Reconciling the presence of ghosts with our own ghostliness and experiences of being haunted through the translation of experiences and histories through the translation of the affective, the accumulation of feeling that emerges out of and through experiences of partial memory reveals the fluidity of the ghost figure, transposed onto bodies, spaces and objects through which they persist. Despite the undesirability of haunting for its liminality and the fragmentation of memories, it presents a challenge to narratives of identity that rely on respectability politics with the effect of illuminating on histories that have been made obscure and presenting the possibility of navigating experiences of loss, disconnection, and shame.
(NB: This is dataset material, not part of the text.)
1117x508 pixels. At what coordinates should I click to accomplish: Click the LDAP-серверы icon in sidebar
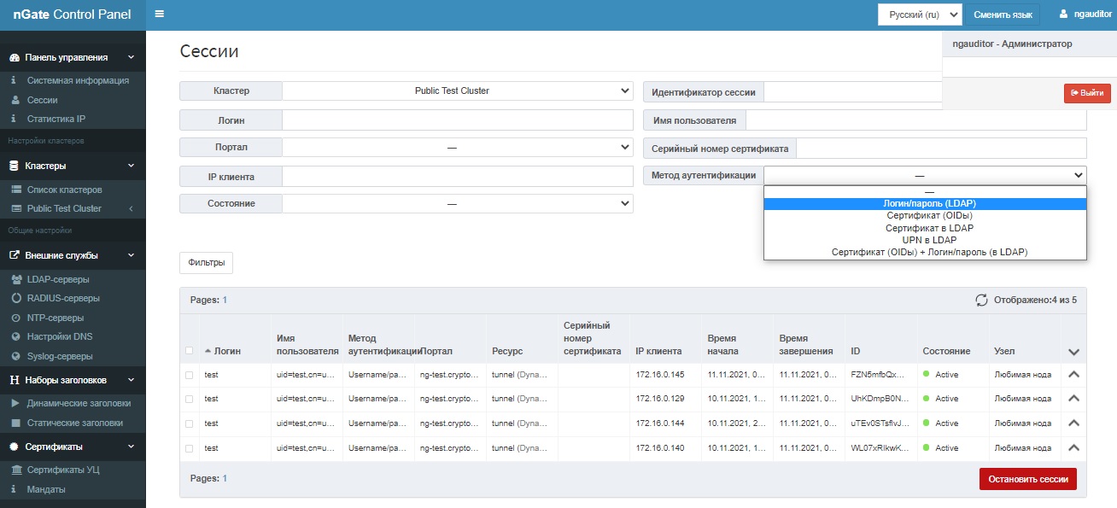click(x=16, y=280)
The ghost is fluid in the ways by which it emerges out of the traces that we leave behind and that accumulate in processes of displacement, spatializing and the formation of diasporic communities. Haunting reveals the instability and artificiality of belonging, for what the ghost is and isn’t and the ways in which it is a rejection of the notion of modernity wherein the ‘present’ is understood as separate from the past and what we believe to be the future
Miranda is a queer second-generation Chinese settler on Coast Salish territories. She is completing her fourth-year at the University of British Columbia, majoring in Gender, Race, Sexuality and Social Justice and minoring in Asian Canadian and Migration Studies. Likes cats and dogs equally.